It was about midnight the next night when Ratliff turned his buckboard into the cedars again. Bookwright now rode his horse, because there were already three people in the buckboard, and again Armstid did not wait for Ratliff to tie the team. He was out as soon as the buckboard stopped he dragged a shovel clashing and clanging out of the dog kennel box, making no effort whatever to be quiet, and was gone limping terrifically into the darkness before Ratliff and Bookwright were on the ground. “We might as well go back home,” Bookwright said.

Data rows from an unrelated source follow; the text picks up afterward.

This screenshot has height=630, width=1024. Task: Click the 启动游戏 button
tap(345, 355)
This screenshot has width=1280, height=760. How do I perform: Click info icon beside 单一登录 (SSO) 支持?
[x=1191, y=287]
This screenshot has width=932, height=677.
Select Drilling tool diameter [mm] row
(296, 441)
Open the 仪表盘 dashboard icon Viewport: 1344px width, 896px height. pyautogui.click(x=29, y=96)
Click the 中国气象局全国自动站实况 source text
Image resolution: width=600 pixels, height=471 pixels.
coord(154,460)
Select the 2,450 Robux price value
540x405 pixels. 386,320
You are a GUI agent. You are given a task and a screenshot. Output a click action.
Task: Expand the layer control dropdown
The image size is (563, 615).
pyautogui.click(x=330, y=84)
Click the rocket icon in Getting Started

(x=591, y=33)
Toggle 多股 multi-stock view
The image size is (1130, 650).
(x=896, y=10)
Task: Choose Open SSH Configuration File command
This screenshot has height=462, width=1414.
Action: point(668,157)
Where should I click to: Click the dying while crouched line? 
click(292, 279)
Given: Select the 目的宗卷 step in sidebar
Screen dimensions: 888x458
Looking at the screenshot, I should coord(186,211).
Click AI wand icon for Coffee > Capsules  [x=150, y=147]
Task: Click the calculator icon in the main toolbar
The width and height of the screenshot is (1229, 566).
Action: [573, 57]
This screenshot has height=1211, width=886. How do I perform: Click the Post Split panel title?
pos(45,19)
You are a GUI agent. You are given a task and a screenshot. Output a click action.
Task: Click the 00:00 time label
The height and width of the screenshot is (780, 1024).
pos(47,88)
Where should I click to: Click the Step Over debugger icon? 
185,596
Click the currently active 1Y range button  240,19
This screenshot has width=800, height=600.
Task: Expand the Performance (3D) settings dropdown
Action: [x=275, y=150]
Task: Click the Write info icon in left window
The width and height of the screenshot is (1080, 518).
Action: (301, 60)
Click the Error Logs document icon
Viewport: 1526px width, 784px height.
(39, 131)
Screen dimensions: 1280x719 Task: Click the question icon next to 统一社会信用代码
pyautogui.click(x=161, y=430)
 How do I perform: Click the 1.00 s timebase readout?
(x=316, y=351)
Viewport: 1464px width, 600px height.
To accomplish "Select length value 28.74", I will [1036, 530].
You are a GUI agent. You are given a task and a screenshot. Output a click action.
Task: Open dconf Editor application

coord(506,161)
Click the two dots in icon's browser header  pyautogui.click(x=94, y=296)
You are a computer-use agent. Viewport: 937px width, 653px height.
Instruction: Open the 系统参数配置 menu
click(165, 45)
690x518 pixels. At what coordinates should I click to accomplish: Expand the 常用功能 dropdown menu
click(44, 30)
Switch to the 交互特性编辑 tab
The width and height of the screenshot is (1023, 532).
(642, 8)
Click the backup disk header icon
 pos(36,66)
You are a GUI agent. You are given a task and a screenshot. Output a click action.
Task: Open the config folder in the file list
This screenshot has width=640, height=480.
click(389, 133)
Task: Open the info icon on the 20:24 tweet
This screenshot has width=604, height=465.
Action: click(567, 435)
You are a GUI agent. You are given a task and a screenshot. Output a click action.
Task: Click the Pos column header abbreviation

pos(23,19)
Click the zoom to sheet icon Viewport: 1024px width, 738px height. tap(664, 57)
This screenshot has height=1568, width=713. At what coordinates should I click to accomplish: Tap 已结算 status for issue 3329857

“No, no,” Ratliff said. “He ain’t never there this late. But we better catch up with Henry anyway.” The third man in the buckboard had not moved yet. Even in the obscurity his long white beard had a faintly luminous quality, as if it had absorbed something of the starlight through which Ratliff had fetched him and were now giving it back to the dark. Ratliff and Bookwright helped him, groping and fumbling, out of the buckboard, and carrying the other shovel and the pick and half-carrying the old man, they hurried down into the ravine and then ran, trying to overtake the sound of Armstid’s limping progress. They never overtook him. They climbed up out of the ditch, carrying the old man bodily now, and even before they reached the foot of the garden they could hear the sound of Armstid’s rapid shovel up the slope. They released the old man, who sank to the ground between them, breathing in reedy gasps, and as one Ratliff and Bookwright glared up the dark slope toward the hushed furious sound of the shovel. “We got to make him stop until Uncle Dick can find it,” Ratliff said. They ran toward the sound, shoulder to shoulder in the stumbling dark, among the rank weeds. “Here, Henry!” Ratliff whispered. “Wait for Uncle Dick.” Armstid didn’t pause, digging furiously, flinging the dirt and thrusting the shovel again all in one motion. Ratliff grasped at the shovel. Armstid jerked it free and whirled, the shovel raised like an axe, their faces invisible to one another, strained, spent. Ratliff had not had his clothes off in three nights, but Armstid had probably been in his for the whole two weeks.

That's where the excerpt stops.